Records contained in a dataset
§

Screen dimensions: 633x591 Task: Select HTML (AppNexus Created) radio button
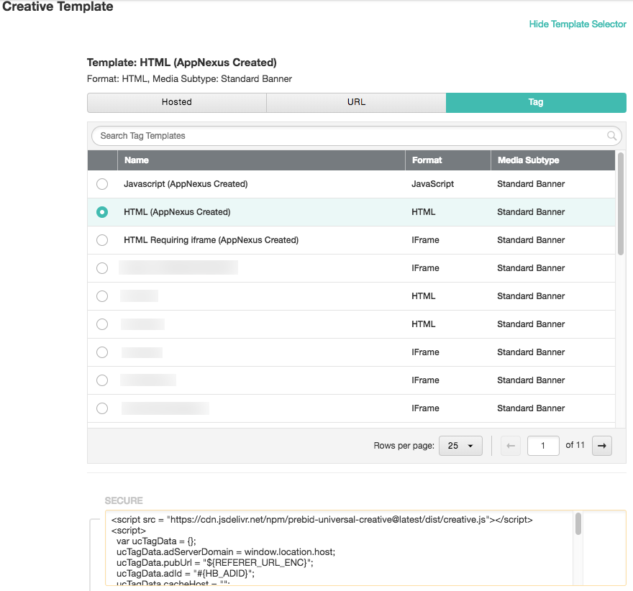(x=102, y=212)
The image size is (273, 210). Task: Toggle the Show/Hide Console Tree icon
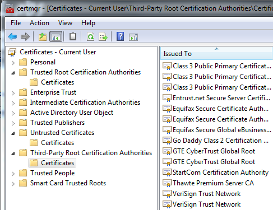coord(55,36)
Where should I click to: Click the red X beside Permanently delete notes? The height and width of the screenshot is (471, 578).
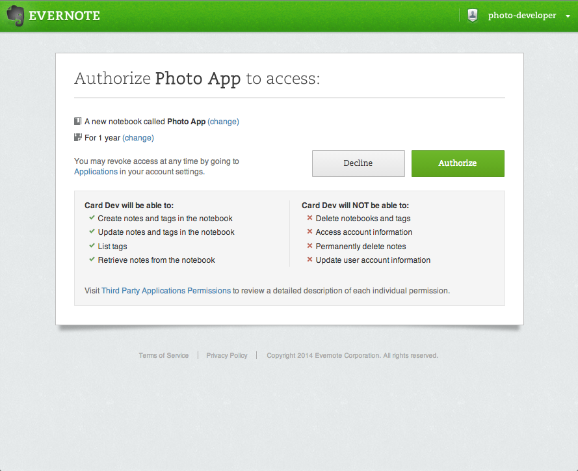[309, 246]
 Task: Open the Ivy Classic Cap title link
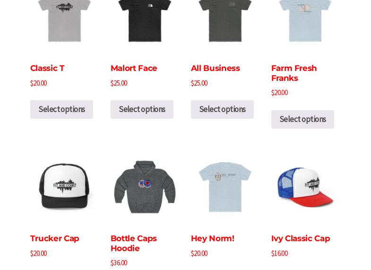[301, 238]
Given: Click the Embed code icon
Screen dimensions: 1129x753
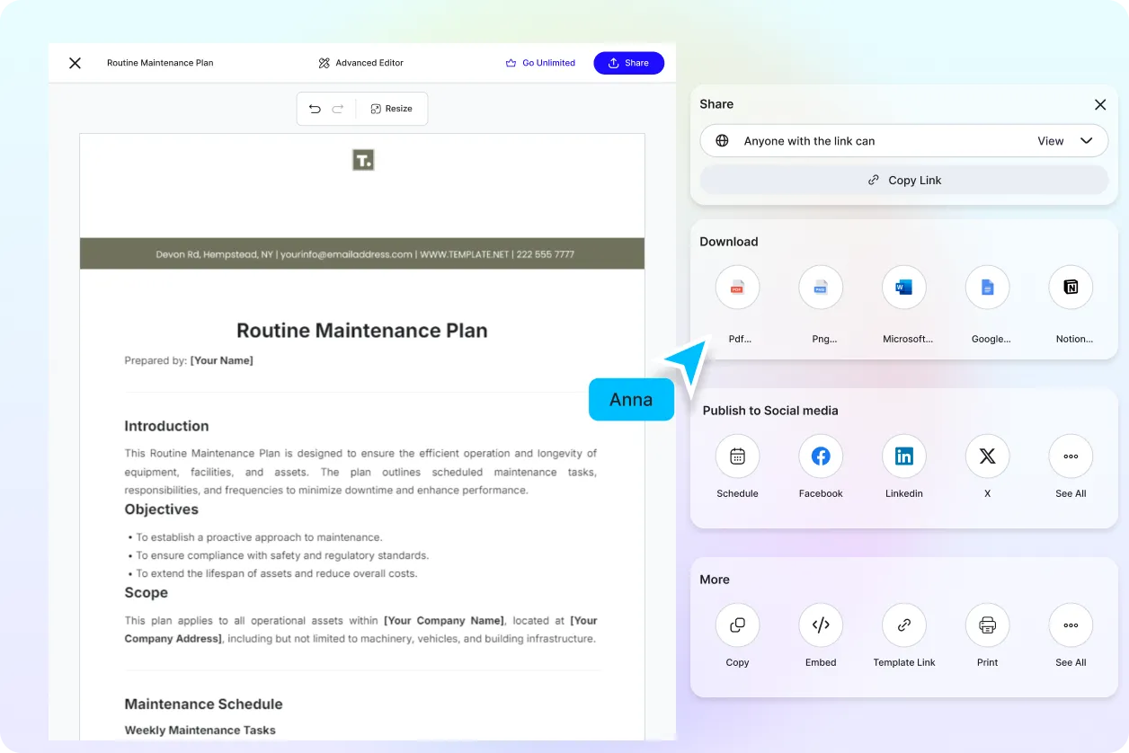Looking at the screenshot, I should coord(820,625).
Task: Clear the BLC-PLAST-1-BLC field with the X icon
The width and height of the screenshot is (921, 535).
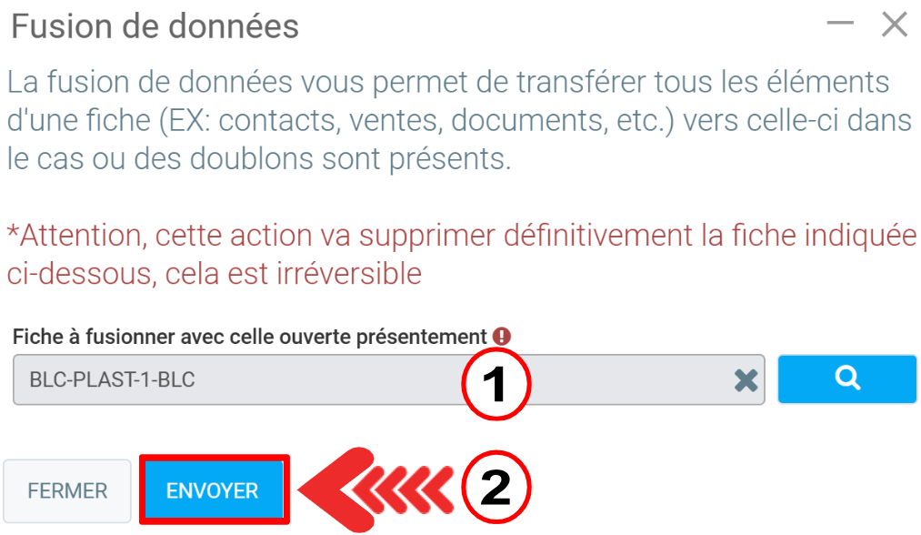Action: [746, 380]
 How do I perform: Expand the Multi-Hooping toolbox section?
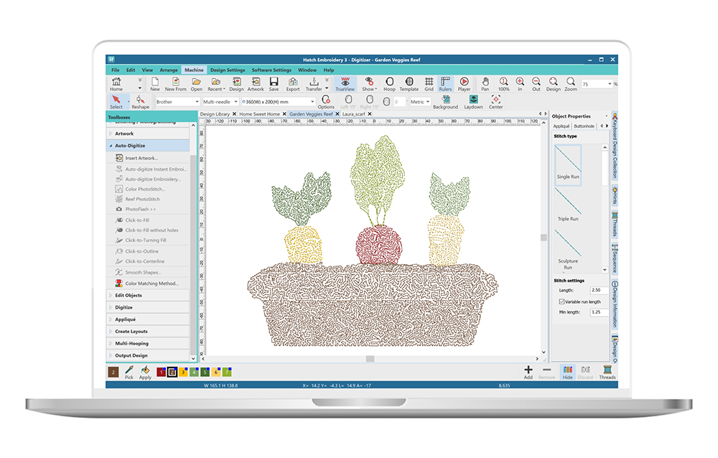tap(131, 343)
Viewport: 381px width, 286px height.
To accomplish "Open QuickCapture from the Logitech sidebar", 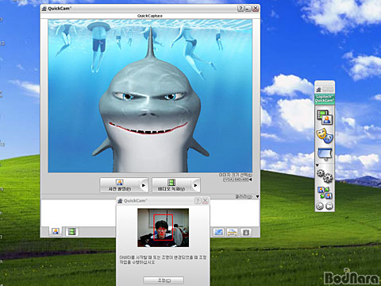I will click(x=325, y=117).
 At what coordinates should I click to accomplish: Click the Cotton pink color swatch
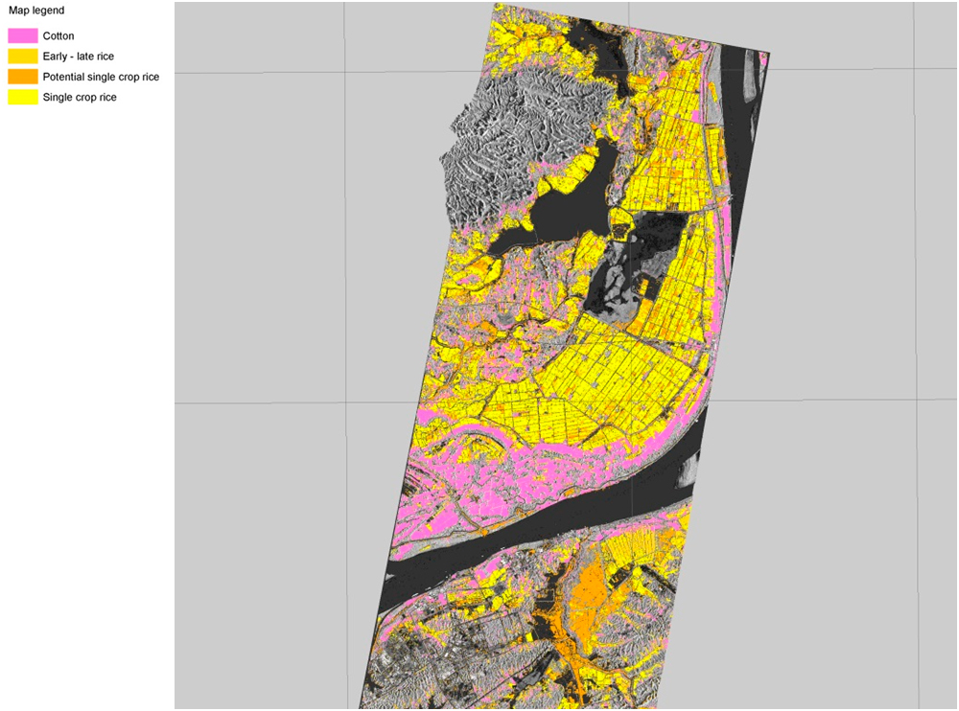tap(24, 34)

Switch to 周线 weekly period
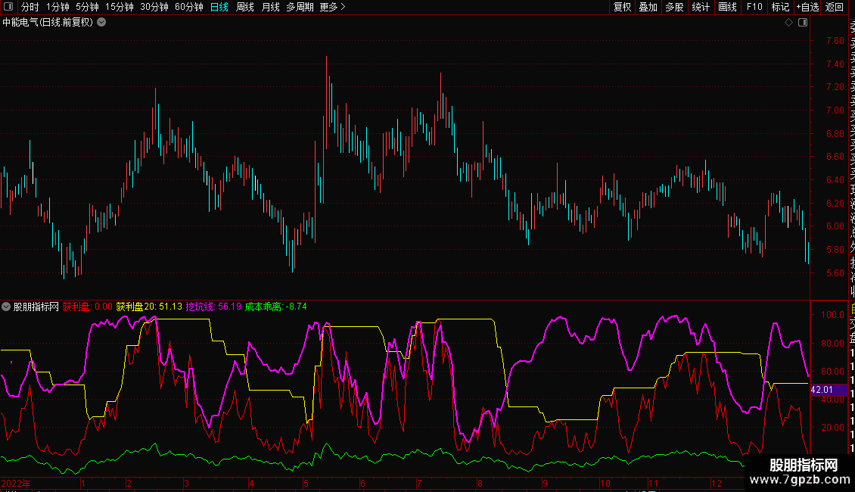(245, 7)
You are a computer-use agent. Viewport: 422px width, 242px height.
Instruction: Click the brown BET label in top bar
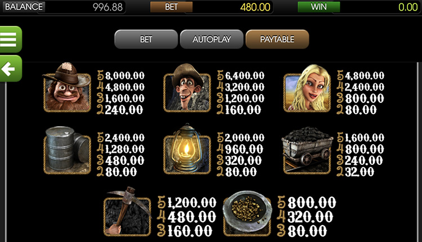(171, 7)
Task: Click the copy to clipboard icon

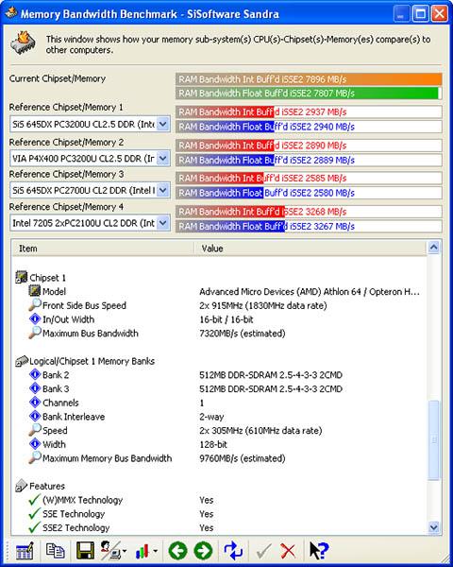Action: click(x=55, y=551)
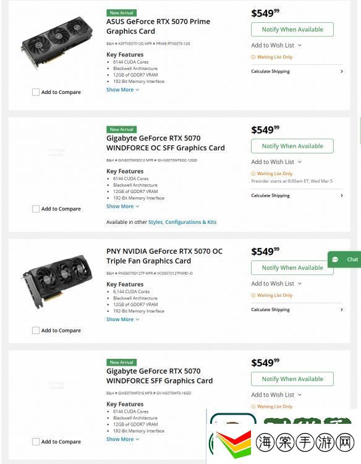Click Notify When Available for Gigabyte WINDFORCE SFF

tap(292, 379)
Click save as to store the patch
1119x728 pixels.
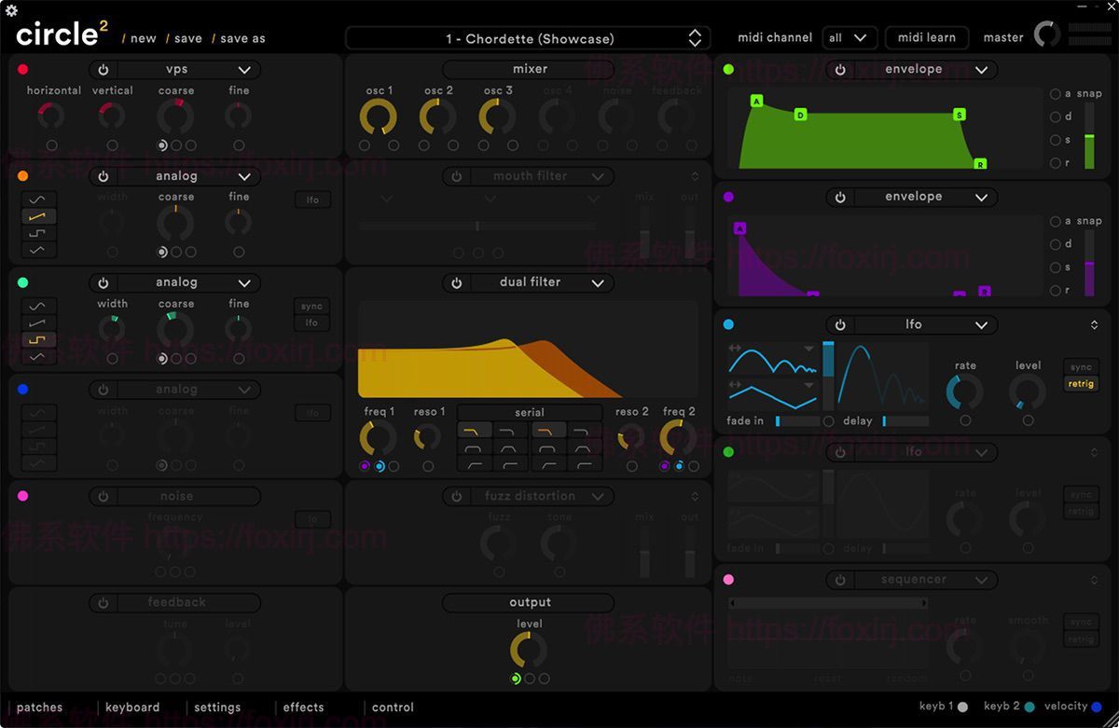coord(242,38)
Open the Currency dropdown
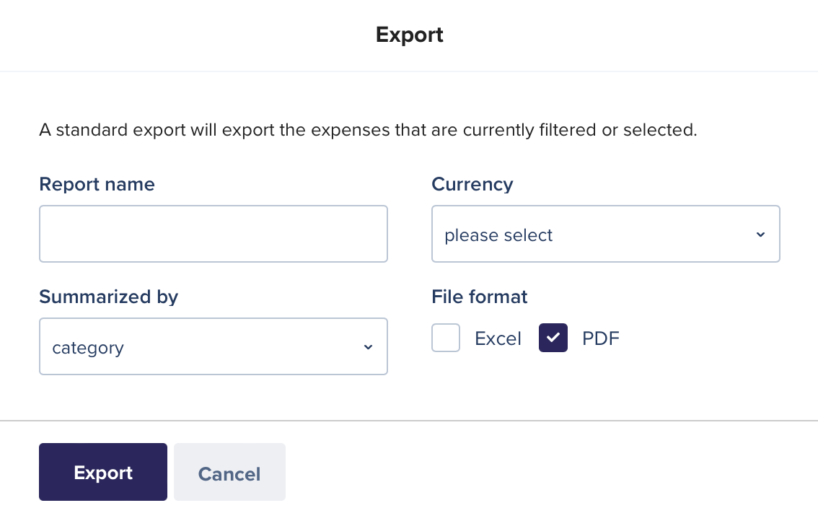The width and height of the screenshot is (818, 521). (x=605, y=234)
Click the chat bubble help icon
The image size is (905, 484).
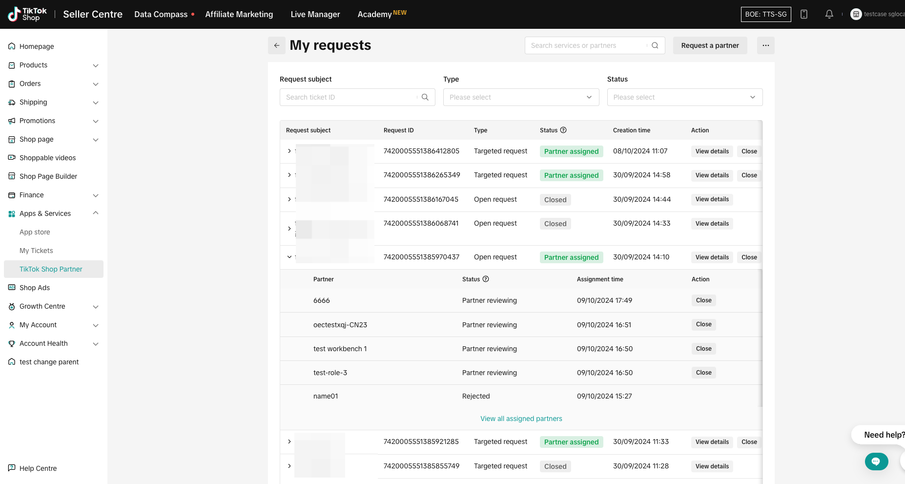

§

• **Problem to solve**
Looking at the records above, which lines contain "Viewport"? Copy those lines.

• **Final answer**
Viewport: 381px width, 286px height.
You are a computer-use agent. Viewport: 422px width, 242px height.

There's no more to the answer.